■ **GIVEN PROBLEM**: Copy the listing word for word, beginning at the line that contains "bavotasan.com (267, 1631)" and stopping after its last line. Leave the pictures out.

## start DATA SHOWN

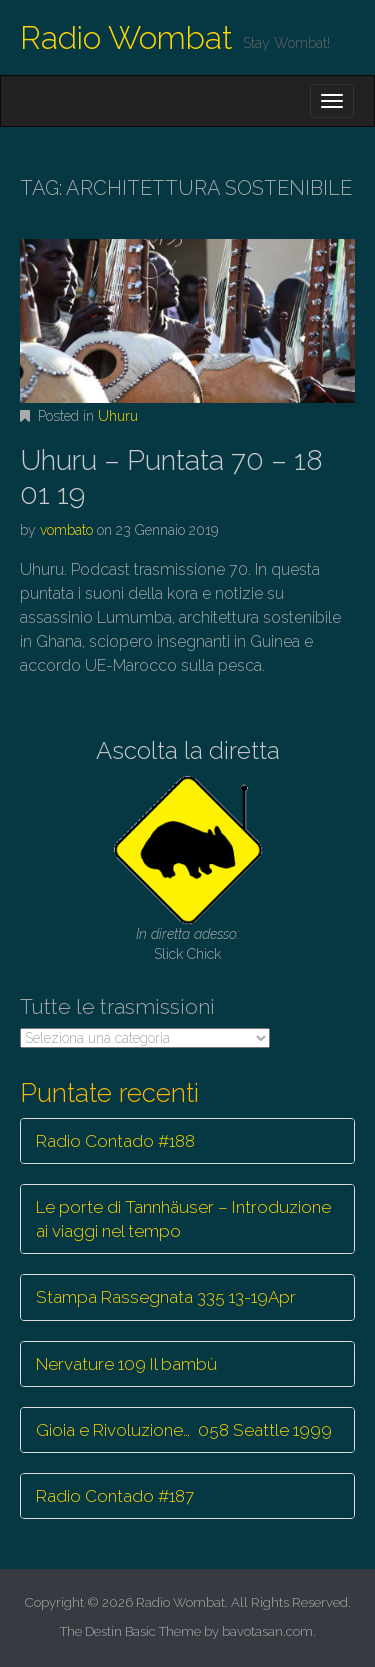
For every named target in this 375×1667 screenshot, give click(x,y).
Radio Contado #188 (115, 1141)
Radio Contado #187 (115, 1496)
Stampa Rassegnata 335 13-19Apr (166, 1297)
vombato (66, 530)
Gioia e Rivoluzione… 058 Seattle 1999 (184, 1430)
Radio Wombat (126, 37)
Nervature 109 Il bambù (126, 1364)
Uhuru (118, 416)
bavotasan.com (267, 1631)
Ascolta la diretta (188, 750)
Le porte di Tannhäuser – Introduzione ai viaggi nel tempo (183, 1219)
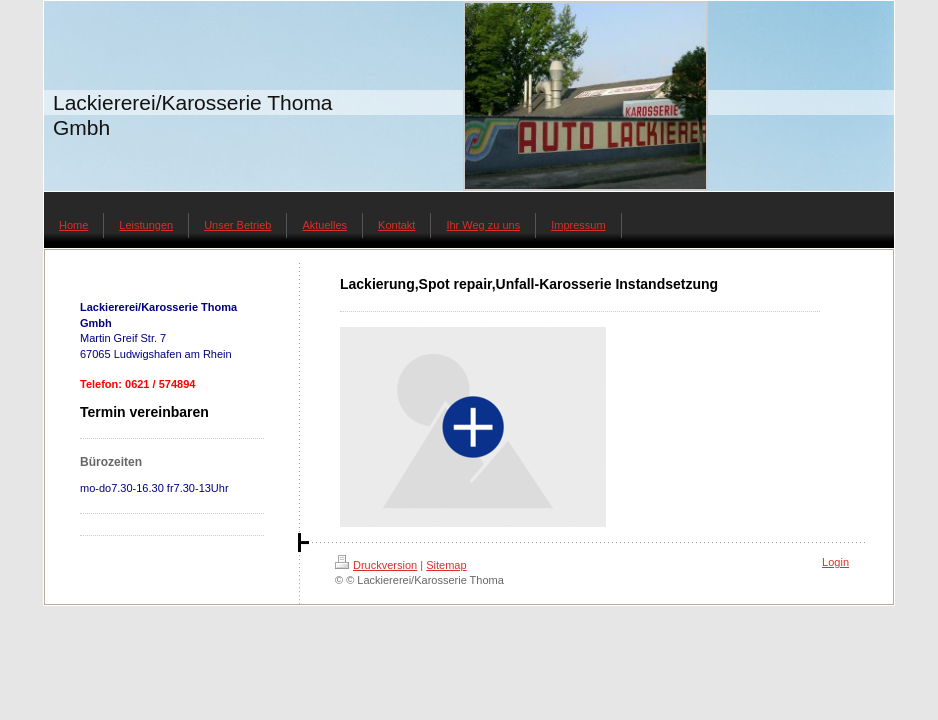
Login (835, 562)
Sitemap (446, 565)
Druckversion (376, 565)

## end DATA SHOWN

■ **RESPONSE**:
bavotasan.com (267, 1631)
Ascolta la diretta (188, 750)
Le porte di Tannhäuser – Introduzione ai viaggi nel tempo (183, 1219)
Login (835, 562)
Sitemap (446, 565)
Druckversion (376, 565)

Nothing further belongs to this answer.